### Records
%%

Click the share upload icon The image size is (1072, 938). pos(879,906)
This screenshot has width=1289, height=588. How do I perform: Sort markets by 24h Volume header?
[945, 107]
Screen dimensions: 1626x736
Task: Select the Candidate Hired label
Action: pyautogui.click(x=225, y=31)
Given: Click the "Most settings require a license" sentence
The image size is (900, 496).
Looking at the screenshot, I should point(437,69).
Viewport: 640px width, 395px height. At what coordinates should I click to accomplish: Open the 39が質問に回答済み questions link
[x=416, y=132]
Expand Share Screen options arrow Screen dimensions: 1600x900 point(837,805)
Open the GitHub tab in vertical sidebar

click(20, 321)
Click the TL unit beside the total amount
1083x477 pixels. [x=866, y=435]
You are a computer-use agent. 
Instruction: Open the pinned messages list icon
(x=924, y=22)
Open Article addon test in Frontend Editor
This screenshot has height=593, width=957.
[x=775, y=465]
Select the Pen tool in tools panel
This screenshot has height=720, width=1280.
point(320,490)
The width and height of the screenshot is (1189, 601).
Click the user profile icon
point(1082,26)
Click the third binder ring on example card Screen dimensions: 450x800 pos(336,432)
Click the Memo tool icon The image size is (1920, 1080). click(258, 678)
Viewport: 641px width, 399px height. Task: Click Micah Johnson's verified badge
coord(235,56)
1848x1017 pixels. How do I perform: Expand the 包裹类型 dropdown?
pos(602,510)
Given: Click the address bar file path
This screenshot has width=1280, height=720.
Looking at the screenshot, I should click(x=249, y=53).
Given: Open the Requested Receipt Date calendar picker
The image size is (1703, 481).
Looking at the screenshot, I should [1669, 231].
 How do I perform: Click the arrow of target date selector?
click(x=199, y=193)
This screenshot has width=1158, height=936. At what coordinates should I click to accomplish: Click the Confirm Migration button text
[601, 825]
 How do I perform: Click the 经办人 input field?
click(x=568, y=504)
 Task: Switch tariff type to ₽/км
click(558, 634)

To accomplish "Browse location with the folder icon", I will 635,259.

%%

### Your instructions
For this exercise, copy each line from the listing above that has the word "Given".

### Response area
Given: Click the "Most settings require a license" sentence
Given: Click the address bar file path
Given: Open the Requested Receipt Date calendar picker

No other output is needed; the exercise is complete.